Places to See Within The Galle Fort

First-time visitors to the Galle Fort are certain to fall in love with and be enthralled by the walled city's romantic old-world atmosphere. Preserved through the years since the Dutch occupation, Galle is a showcase of the impressive intermingling of Dutch culture with South Asian tradition. This intermingling is clearly evident in the city's major sights and structures, most of which are still functioning to this day — a fact recognized by the UNESCO when it declared Galle a World Heritage Site in 1988.

These amazing tourism spots within the city of Galle are must-sees for visitors who want to understand the unique character of this enduring port city and of the island of Sri Lanka as a whole.

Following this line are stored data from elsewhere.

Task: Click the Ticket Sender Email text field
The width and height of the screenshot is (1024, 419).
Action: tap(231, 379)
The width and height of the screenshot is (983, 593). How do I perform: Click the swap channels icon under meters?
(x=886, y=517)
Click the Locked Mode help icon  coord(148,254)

The Dutch Fort, which is another name by which Galle Fort is called to emphasize the fact that although it was the Portuguese who erected it, it was the Dutch who expanded it and strengthened its defense system, is a 36-hectare sanctuary that carries a unique air of tranquility and history. Protected from the rest of the island and encircled by a continuous rampart that is broken only by 14 massive bastions, the working Galle Fort houses a number of museums, a clock tower, places of worship, a lighthouse and over a hundred residences including hotels, guest houses and restaurants.  It is interesting to note that unfounded fear of invasion by the Sinhalese kings has moved the Dutch colonizers to spend a great deal of labor and wealth on three major ramparts —  the Star Bastion, the Moon Bastion, and the Sun Bastion — stretching across the peninsula from west to east successfully isolating it from the mainland. While these fortifications may seem quite impregnable to the armies of Kandy and Colombo, in present-day Galle Fort, the angular crevices provided by these bastions no longer provide protection from arrows but privacy for courting couples, especially at dusk.

Although it's possible to walk around the fort in two hours, a day is recommended to thoroughly enjoy all the magnificent sights and structures the fort has to offer.

The first such interesting sight to greet tourists would be the British-built Clock Tower located within the Main Gate. From here, the stroll leads to the various museums located within the fort.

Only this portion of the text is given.